(QUÉ DEBE HACER):
**A.** Transcriba del texto sobre los antecedentes del 19 de abril de 1810 el pasaje que comienza con "Como vemos, la" y sigue hasta "las tierras americanas.".
**B.** Prosiga el texto sobre los antecedentes del 19 de abril de 1810 a partir de su última oración.

(EXTRACTO DE PÁGINA):
════════════════════

Como vemos, la situación en España se presentaba poco halagadora. Nada indicaba que los franceses serían derrotados prontamente, ni que se saldría rápido del marasmo en el que se encontraban las instituciones del estado español, ni que se retomarían las relaciones comerciales con los territorios de ultramar. Lo que más se temía era que una vez triunfante los franceses sobre la resistencia española vinieran sus tropas a intentar posesionarse de las tierras americanas.

Entonces, ante una situación que no prometía cambios positivos en los tiempos venideros, la oligarquía criolla se ve impulsada a preparar nuevas acciones en procura de concretar sus planes gubernamentales. Es así como disponen, para diciembre del año 1809, una intentona más, esta vez para derrocar al nuevo capitán general y sustituirlo por un gobierno de criollos, pero enterado Emparan del plan procedió a tomar las medidas del caso e impedir que los conjurados llevaran a buen término sus aspiraciones. Luego, a principios del año siguiente una nueva conspiración con los mismos agentes fue develada. Se trataba esta vez de la Conspiración de la Casa de Misericordia, sede del cuartel de los Granaderos de Aragua, comandados por el coronel marqués del Toro. Este, junto con su hermano Don Fernando Rodríguez del Toro, quien a su vez se propuso sumar para tal propósito a las milicias de los valles de Aragua y las de valencia, pensaban hacer la revolución, destituir a Emparan y tomar las riendas del gobierno, pues en España todo estaba perdido a favor del Emperador. Sin embargo, también en esta oportunidad, el funcionario español se enteró con antelación de lo que se preparaba en su contra y pudo arruinar la maniobra. Las medidas tomadas por el capitán general se limitaron a la expulsión de Caracas de algunos comprometidos, mientras que a otros se les confinó en sus haciendas, entre estos estuvieron los hermanos Bolívar, partícipes de casi todos los movimientos de este tipo que se sucedieron en la provincia por esos tiempos.

A este nivel de los acontecimientos la autoridad de Emparan era en verdad muy precaria. Se tenía la sensación de que existía una especie de vacío de poder que requería ser cubierto y los mejor llamados para hacerlo eran los miembros de la clase mantuana, que además de ser los principales propietarios, cuyas fortunas corrían riesgo ante las dificultades que presentaba el comercio con Europa, detentaban el gobierno en las distintas ciudades de la capitanía general de Venezuela, es decir, tenían estos poder político y experiencia como para conducir por buen camino los destinos de estos territorios, así como también en sus manos estaba la actividad productiva de la cual dependía el sostenimiento del resto de la población.

El 19 de abril de 1810: un gobierno de moderados oligarcas

De manera que el 18 de abril, cuando arribaron a la ciudad de Caracas los señores, Antonio de Villavicencio, Carlos Montúfar y José Coz de Irriberia, comisionados por la Regencia Española para lograr se reconociera su autoridad sobre la Capitanía General de Venezuela, era ya demasiado tarde para complacer la solicitud de los diplomáticos y dar vuelta atrás a las maniobras de los conjurados. El plan contra Vicente Emparan se encontraba muy adelantado y mucha gente de la principal de Caracas estaba comprometida. José Félix Ribas era uno de los implicados más desembozado en este asunto y por esos días su accionar fue muy evidente. “Se multiplicó por calles y cuarteles, animando en medio de la muchedumbre incierta, venciendo resistencias tímidas pero embarazosas, esforzando a los débiles, llenando los pechos de su osadía y entusiasmo. Su único propósito fue siempre la independencia de la metrópoli” (Magallanes, 1972; 149).

════════════════════

(REGISTROS SIN PROCESAR):
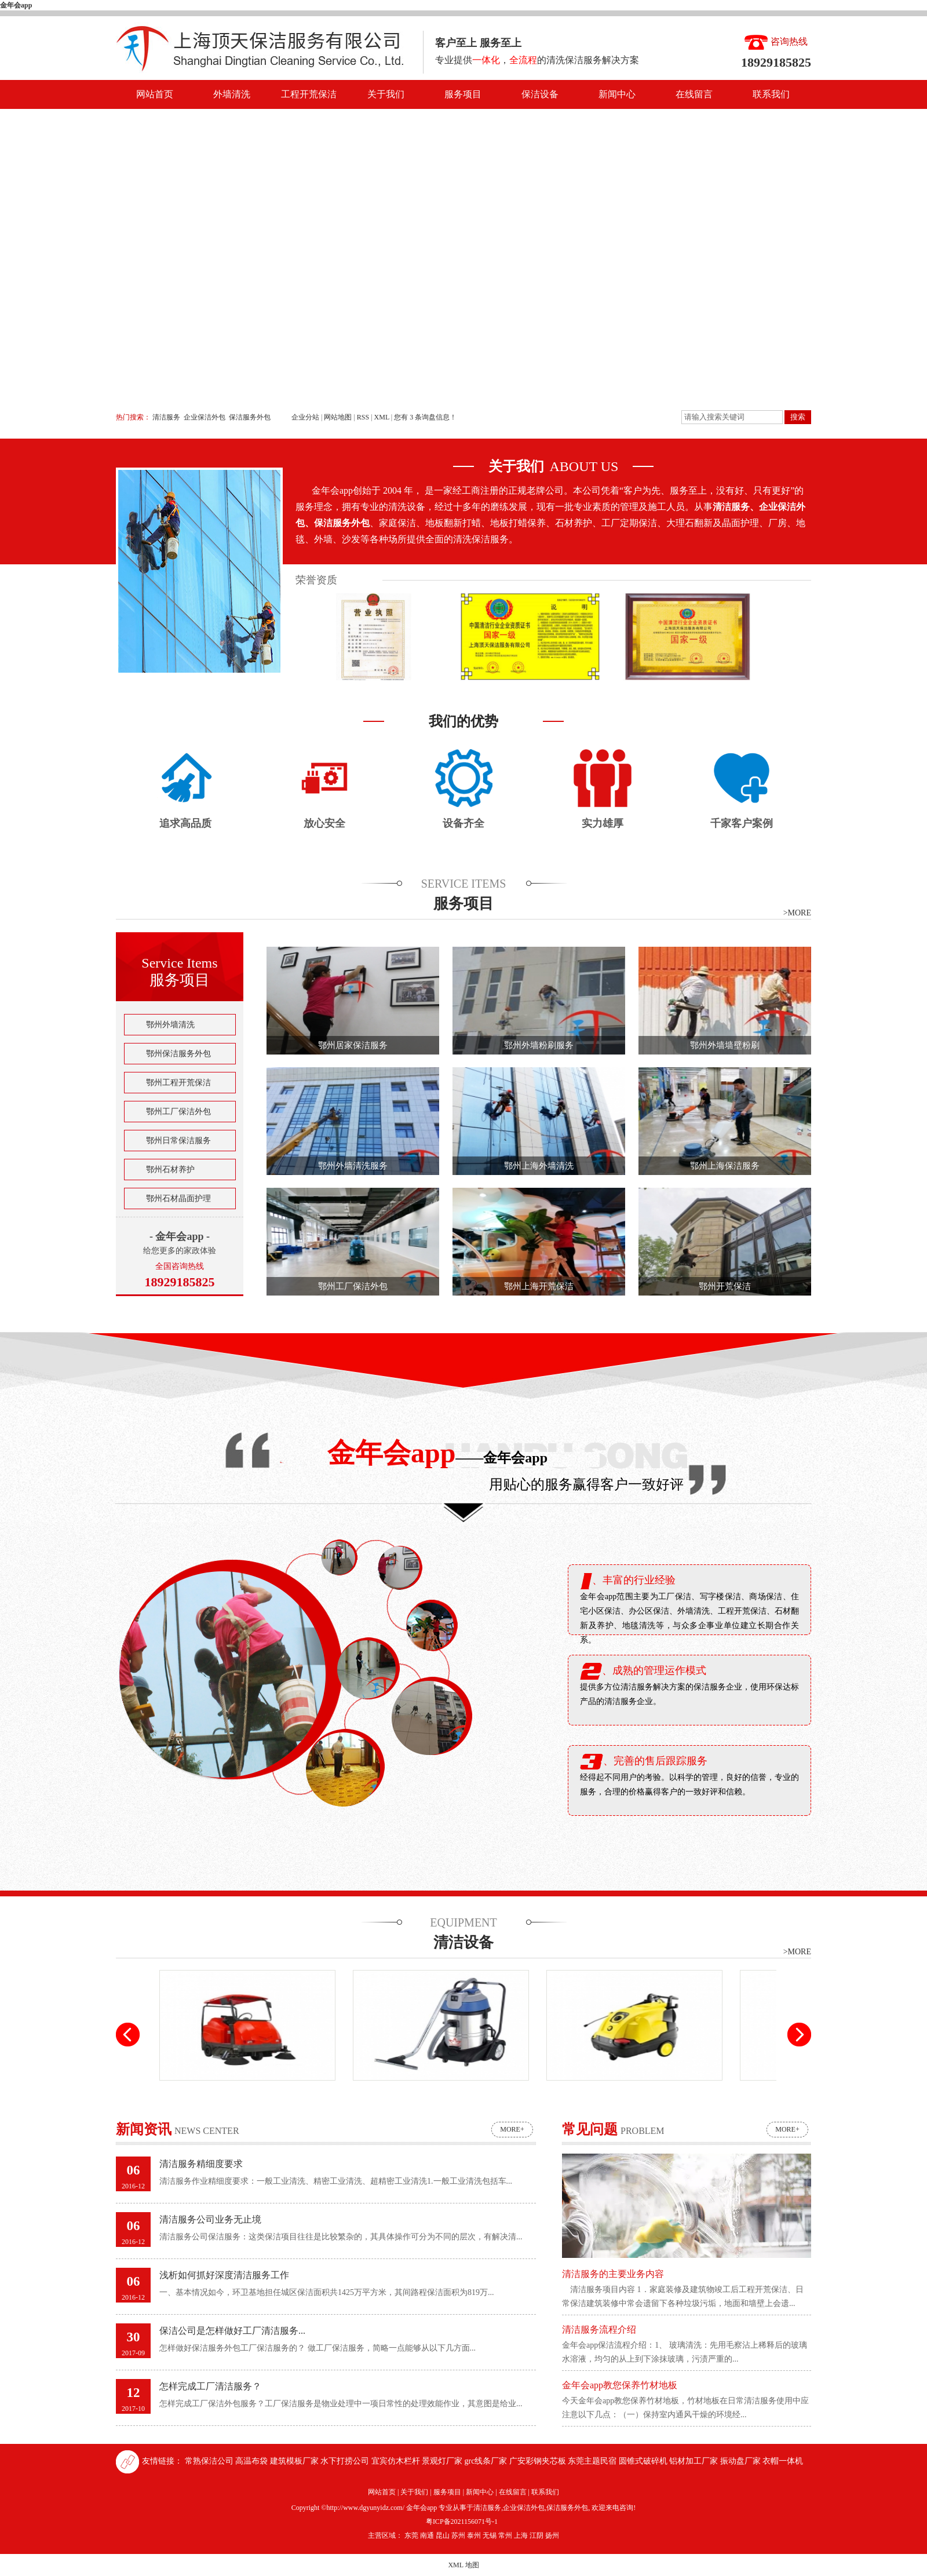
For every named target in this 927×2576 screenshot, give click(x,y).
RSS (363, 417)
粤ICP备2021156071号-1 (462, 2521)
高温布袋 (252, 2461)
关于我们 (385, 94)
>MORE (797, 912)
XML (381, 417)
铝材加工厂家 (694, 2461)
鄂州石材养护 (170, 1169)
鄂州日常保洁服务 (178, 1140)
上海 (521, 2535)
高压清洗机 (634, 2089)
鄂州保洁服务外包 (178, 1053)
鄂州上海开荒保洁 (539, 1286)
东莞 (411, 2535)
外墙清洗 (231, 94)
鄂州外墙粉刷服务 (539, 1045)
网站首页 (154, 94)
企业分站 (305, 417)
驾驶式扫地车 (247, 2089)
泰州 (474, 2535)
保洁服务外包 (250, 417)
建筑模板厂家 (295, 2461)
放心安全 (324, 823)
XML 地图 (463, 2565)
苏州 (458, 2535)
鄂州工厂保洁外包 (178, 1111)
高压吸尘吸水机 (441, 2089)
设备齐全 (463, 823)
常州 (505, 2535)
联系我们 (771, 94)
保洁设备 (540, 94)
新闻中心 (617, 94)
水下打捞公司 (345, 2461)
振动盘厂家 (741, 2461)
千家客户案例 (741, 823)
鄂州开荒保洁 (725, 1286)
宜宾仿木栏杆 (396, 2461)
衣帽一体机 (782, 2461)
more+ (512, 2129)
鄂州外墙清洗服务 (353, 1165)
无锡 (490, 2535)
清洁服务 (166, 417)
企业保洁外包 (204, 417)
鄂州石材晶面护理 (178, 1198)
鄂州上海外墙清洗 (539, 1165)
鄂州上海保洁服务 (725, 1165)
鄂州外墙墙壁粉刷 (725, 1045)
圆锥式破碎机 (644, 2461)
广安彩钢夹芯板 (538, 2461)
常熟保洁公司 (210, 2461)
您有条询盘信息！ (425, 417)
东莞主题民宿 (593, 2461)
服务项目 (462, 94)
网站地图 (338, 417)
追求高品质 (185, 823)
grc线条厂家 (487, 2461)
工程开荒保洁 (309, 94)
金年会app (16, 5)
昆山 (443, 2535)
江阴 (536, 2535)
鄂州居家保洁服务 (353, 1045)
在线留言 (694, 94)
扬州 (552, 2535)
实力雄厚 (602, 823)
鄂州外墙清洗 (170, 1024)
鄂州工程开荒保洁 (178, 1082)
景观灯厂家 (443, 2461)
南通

════════════════════

(LAS RESPUESTAS):
**A.**
Como vemos, la situación en España se presentaba poco halagadora. Nada indicaba que los franceses serían derrotados prontamente, ni que se saldría rápido del marasmo en el que se encontraban las instituciones del estado español, ni que se retomarían las relaciones comerciales con los territorios de ultramar. Lo que más se temía era que una vez triunfante los franceses sobre la resistencia española vinieran sus tropas a intentar posesionarse de las tierras americanas.

**B.**
En medio de estas convulsiones es como arribamos al 19 de abril, día cuando los criollos caraqueños, después de mucho complotar, logran finalmente vencer las últimas resistencias que se oponían a su intento de constituir en Caracas una junta de gobierno, independiente de la Regencia española.

Los acontecimientos se van a desenvolver ese día algo distinto a como estaba previsto, pues habíase acordado que la junta sería presidida por Vicente Emparan, sin embargo, gracias a la oportuna intervención del canónigo chileno José Cortés Madariaga esa idea fue desechada a última hora y se convino entonces la destitución del capitán general. Se pasó de seguidas a integrar el gobierno y redactar el acta con el registro de los sucesos de ese día. Veintitres personas, entre criollos y españoles, conformaron la junta. Sus nombres fueron: José de las LLamozas, Martín Tovar Ponte, Feliciano Palacios, José Hilario Mora, Isidoro Antonio López Méndez, Rafael González, Valentín de Ribas, José María Blanco Liendo, Dionisio Palacios, Nicolás Anzola, Juan de Ascanio, Silvestre Tovar Liendo, Pablo Nicolás González, Fernando Key Muñoz, Lino de Clemente, Juan Germán Roscio, José Félix Sosa, Francisco Xavier Ustariz, José Félix Ribas y Herrera, José Cortés Madariaga, Francisco José Ribas y Herrera, José Tomás Santana y Casiano Bezares.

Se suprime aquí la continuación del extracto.